Il coming out coi miei genitori è stato pavido e paraculo come solo io so fare. Una di quelle robe tipo: “mamma, ti devo dire una cosa: mi drogo forte. No, scherzo, ho preso una nota perché m’è scappato un rutto in classe”.
Ma più così:
“mamma, non vengo a cena perché – sigh sob hic – la mia rag… – coff coff – mi ha lasciata, sto malissimo e penso che morirò”.
“La tua cosa??”
“La mia… buuuuuu uèèèèè oiméééé…”
“Ok bambina di mamma, stai tranquilla, arrivo subito”.
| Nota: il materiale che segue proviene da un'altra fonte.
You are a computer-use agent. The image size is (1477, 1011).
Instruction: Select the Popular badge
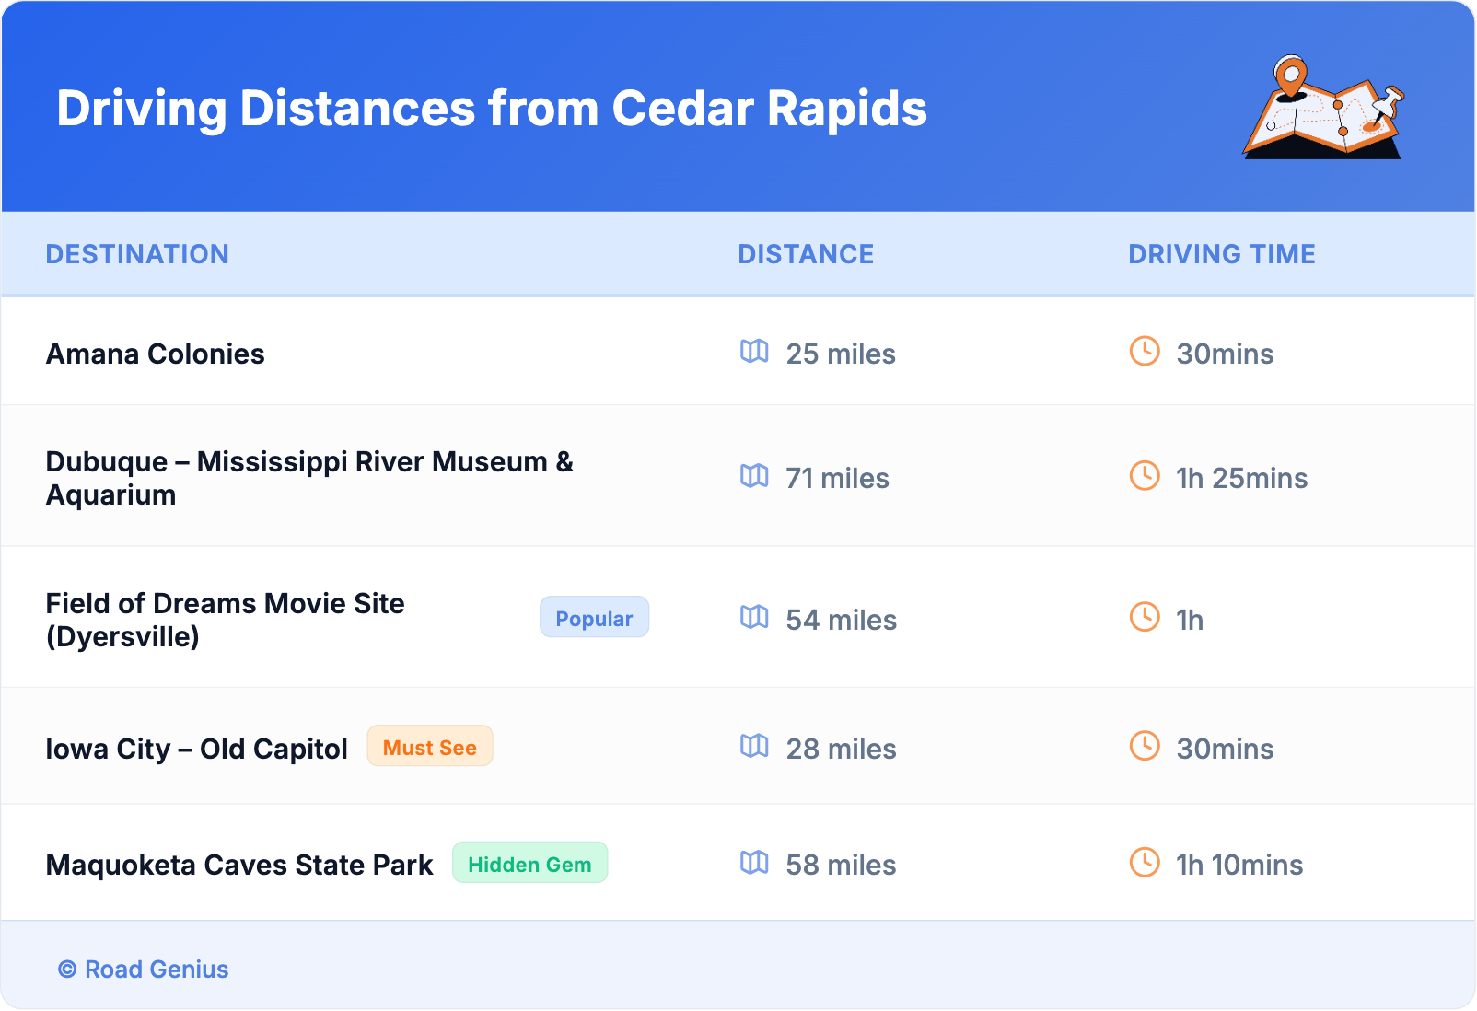[594, 618]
Ah, parliamo di sei anni fa.
A mio padre ho lasciato che lo dicesse lei, giusto per rimanere coerente e perché poi deh, io e lui siamo due zittoni, non mi sembrava il modo migliore per rompere questa tradizione.
I miei amici lo sapevano da quel dì, probabilmente da prima di me; credo a un certo punto di aver semplicemente smesso di negarlo.
Un paio di giorni fa mentre “correvo” (fra virgolette per rispetto nei confronti di chi corre davvero), ho deriso fra me e me un bimbo che frignava perché era caduto e si era fatto male a una mano: se la teneva e se la guardava preoccupatissimo mentre la madre, che camminava poco più avanti, gli insegnava la durezza della vita non cagandolo sebbene, disperato, le chiedesse di fermarsi, di aspettarlo, che gli “sembrava” di aver visto del sangue.
Oggi mentre pedalavo sulla ciclabile di Viale Italia ho fatto un frontale con un tizio in monopattino: ha preso una buca a bomba, non ci ha capito più un cazzo e mi si è schiantato contro. Poi uno dice le strade, le auto, le moto, i camion… No, diobono: un monopattino sulla pista ciclabile.
E vabbè, il punto qual è? Che mi sono fatta male a una mano e mi è venuta voglia di sedermi in terra e piangere fortissimo, ma ho avuto la decenza di non farlo perché la smeno sempre con ‘sta storia che c’ho una certa, e poi mi sono ricordata di quel bambino frignone e ho capito perché mi stan sul cazzo i bambini frignoni: perché dei bambini frignoni, io, sono il fottuto gran visir.